Nice job ! I haven't been able to get out there for about a month and it's killing me.


----------



## Mikvi (Mar 11, 2008)

Thanks for the report Ed. I may have to stick my nose out there next week.


----------



## floorman1 (Jan 10, 2012)

Let me know if you make plans to go mike I might cruise out next week to.


----------



## jack2 (Mar 19, 2010)

way to go, ed. looks like you'e teaching wally some good habits.
i'll be down that way soon.

jack


----------



## scott44 (Aug 17, 2013)

What is that yeller,white and red fish,a saltwater koi?


----------



## jack2 (Mar 19, 2010)

i think they call that a wrasse.

jack


----------



## sniperpeeps (Mar 5, 2011)

Nice trip Ed, sounds like some fun and good eats. Soak up these last few nice days before the winter weather pattern sets in.



purple haze said:


> Sounds like a nice trip Ed. We have seen some crazy fish sightings our-self this year. June this year we caught 15 yellowfin(20 to 60#) in less then 200' on two whale sharks. Pick your calm days out there.

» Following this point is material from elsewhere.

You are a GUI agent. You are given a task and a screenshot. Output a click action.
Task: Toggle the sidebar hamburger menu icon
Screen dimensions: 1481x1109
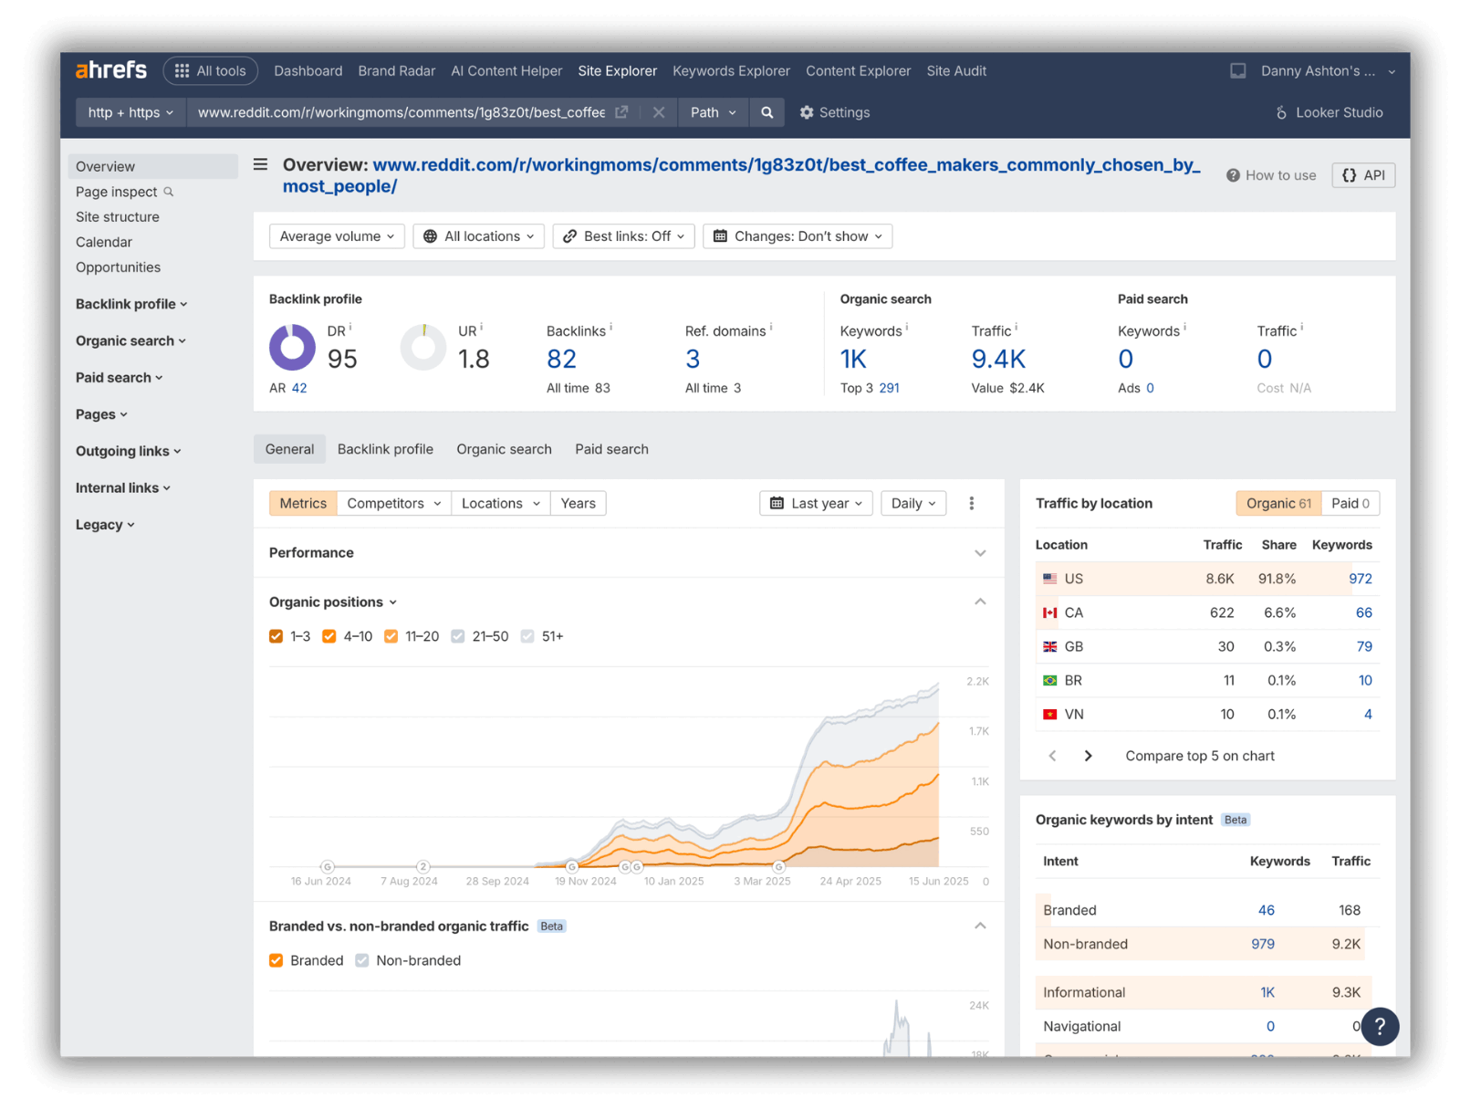[261, 165]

I saw one near 100 lbs sky about 50 feet from my boat near the C-buoy near Destin pass one afternoon while catching bait earlier this year. They go where they want that's for sure. 

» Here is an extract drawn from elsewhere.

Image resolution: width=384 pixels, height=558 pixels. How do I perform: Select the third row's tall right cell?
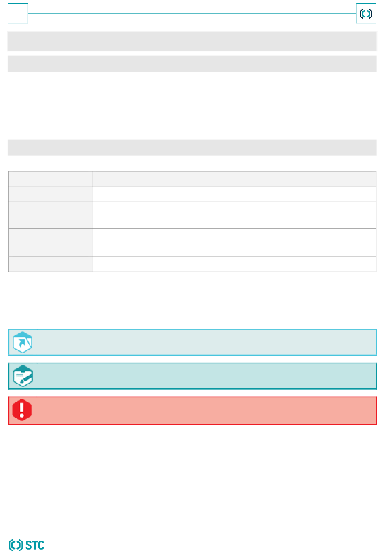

Sent from my iPhone using Tapatalk


----------



## Bill Me (Oct 5, 2007)

Sounds like fun Ed. Tuna do show up in unlikely places. Have not been out in two months and am needing to get out soon!


----------



## bcahn (Jan 10, 2013)

Cool run, the seas are calling again!


----------



## Gazoo (Mar 26, 2013)

scott44 said:


> What is that yeller,white and red fish,a saltwater koi?


 Cuban Hogfish


----------



## wmflyfisher (Jan 17, 2008)

Dumb question but how far out is the edge?


----------



## panhandleslim (Jan 11, 2013)

30 miles +/-.


----------



## Tiretyme (Sep 29, 2014)

Hey guys, been on THT for a while but just registered on PFF after lurking for a while. Sold my 24' Action Craft bay boat in late July and purchased a 27' CC hybrid w/twins so I could get out a little farther South. What area do you consider ledge? Just North of nipple? Or some where else? General coordinates? Thanks


----------



## submariner (Oct 2, 2007)

*edge*



Tiretyme said:


> Hey guys, been on THT for a while but just registered on PFF after lurking for a while. Sold my 24' Action Craft bay boat in late July and purchased a 27' CC hybrid w/twins so I could get out a little farther South. What area do you consider ledge? Just North of nipple? Or some where else? General coordinates? Thanks


Just north of the nipple will work if you look at google earth, you will see a line where depth starts dropping off. a good general number are would be 29 26 746 87 33 585. Of course you could invite out for a trip and I could show you
Hope this helps ed


----------



## Getsome (Sep 28, 2007)

wmflyfisher said:


> Dumb question but how far out is the edge?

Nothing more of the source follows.